Along with stepping up its efforts to increase its electricity produced from renewables and deemphasize coal-fired generation, Minnesota-based Xcel Energy Inc. plans to decrease the proportion of natural gas-fired generation in its fleet by 2020, Xcel CFO Ben Fowke told a financial audience at the AGA Financial Forum in Miami Beach, FL, Monday.

Fowke said anyone would be “hard-pressed to find another utility that has showed the environmental leadership of Xcel,” touting his company’s ability to deliver on its environmental promises as indicated in resource plans its utilities filed last year in Minnesota and Colorado, the two principal states among the six in which it operates. “We are significantly reducing carbon — not just intensity, but the actual tons produced,” he said.

Noting that Xcel is the top utility wind provider in the nation, Fowke said the company intends to keep its leadership in demand-side management programs and expand its use of solar, biomass and battery storage efforts to counter wind’s intermittency. “We have a lot of resources right in our backyard and that has allowed us to reduce carbon by bringing renewables onto our system in a cost-effective manner,” he said. “We’re not embracing any one baseload strategy that could put us at a lot of risk.”

Through repowering, retiring and general improvements in its power plant fleet, the Xcel carbon footprint has been reduced and will be dramatically reduced by 2020, Fowke said. Currently Xcel gets about 10% of its power supplies from renewables, and by 2020 that proportion will grow to 24%, he said. Coal that now represents 57% goes down to 46%.

“But just as importantly, natural gas, which now represents about 21% of the portfolio, falls to 17% by 2020,” Fowke said. “If you think about what the industry is looking at, I think it is pretty clear to me that you are going to see more and more natural gas usage because of the transition to try to meet carbon goals. Because of our unique ability to bring renewables on-line on an economic basis, we are going to reduce our use of natural gas.

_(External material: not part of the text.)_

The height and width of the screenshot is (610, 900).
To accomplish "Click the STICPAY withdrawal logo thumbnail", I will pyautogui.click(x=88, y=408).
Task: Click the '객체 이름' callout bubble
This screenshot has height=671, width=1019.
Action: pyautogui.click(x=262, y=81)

“So not only do we meet carbon [reduction] goals, but we give our customers a hedge against volatile natural gas prices.”

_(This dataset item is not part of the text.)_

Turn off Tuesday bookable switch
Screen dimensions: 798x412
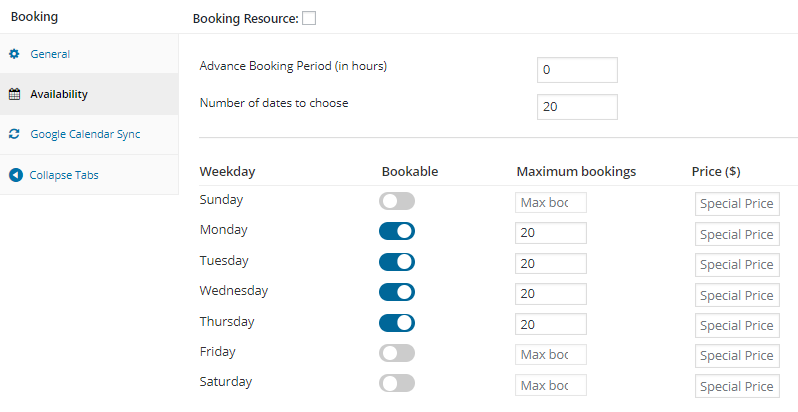tap(396, 262)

Further helping Xcel meet these goals is what Fowke called “constructive regulation” from various state regulatory commissions that have provided forward-looking rate coverage on fuel sources. Last year, these types of rate adjustments totaled $107 million and he expects that to grow to $166 million this year and $195 million next year. In total, Xcel’s utility operations in six states were collectively granted more than $400 million in rate relief during the past two years, Fowke said.